Instead you can leave money in trust, for the purpose of caring for your pets. You will need to appoint a person or persons to use the money however they see fit, to care for your pet according to your wishes.
To make your wishes clear, you can even leave a Letter of Wishes setting out how you’d like the money to be spent for your pet’s benefits and how you’d want your pet to be taken care of. However, the amount you leave needs to be ‘appropriate’ and according to your pet’s life expectancy and needs, state CurryPopeck Solicitors. If you do want to leave a large amount to your pet/s then it is advisable to put a clause in the Will stating where any left over money should go if the entire amount is not spent before your pet dies. Donating the leftover money to an animal charity would be a fitting tribute to your furry friend. Legally enforceable documents are the only way to try to ensure that your pet will be cared for according to your wishes. The case of Leona Helmsley's pampered Maltese 'Trouble', who inherited $12million from the real estate billionaire is an interesting example:
Hotel heiress Leona Helmsley, who died in 2007, cut her two grandchildren out of her will and evicted her son's widow after his death, making her Maltese her biggest heir, leaving a $12 million trust fund for the pooch. However, a judge later determined the inheritance excessive and knocked the pup's inheritance down to $2 million.

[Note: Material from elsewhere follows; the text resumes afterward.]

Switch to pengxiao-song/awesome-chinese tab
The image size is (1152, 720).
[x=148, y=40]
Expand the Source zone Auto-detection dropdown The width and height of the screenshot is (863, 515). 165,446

Trouble took the money and retired, flying by private jet to the Helmsley Sandcastle hotel in Sarasota, Florida after Helmsley's death and was cared for by Carl Lekic, the hotel’s General Manager. He cared for the dog and spent hundreds of thousands on her care annually, including $1,200 on food, $8,000 on grooming and $100,000 for full-time security. Security was necessary as Trouble became the target of great vitriol, receiving 20 to 30 death and kidnapping threats.

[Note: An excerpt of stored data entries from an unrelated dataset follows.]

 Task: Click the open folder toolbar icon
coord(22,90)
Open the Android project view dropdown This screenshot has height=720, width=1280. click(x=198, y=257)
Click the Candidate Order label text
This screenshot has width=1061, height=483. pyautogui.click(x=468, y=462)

According to the law experts at Curry Popeck, a pet trust is still uncommon, but it does make sure that your pets live a good life even after you are gone. A trust gives this assurance by having different people in charge of overseeing different aspects of the pet’s care.
If you too are a pet parent and are concerned about what would happen to them after your death, the expert solicitors at Curry Popeck can provide you with some sound, practical advice so that you can rest assured about your pet’s future.
For more information visit Curry Popeck at- http://www.currypopeck.com/.Curry Popeck provides a broad range of services including wills, powers of attorney, probate, tax planning, estate administration and matrimonial matters as well as legal advice on various other areas of law.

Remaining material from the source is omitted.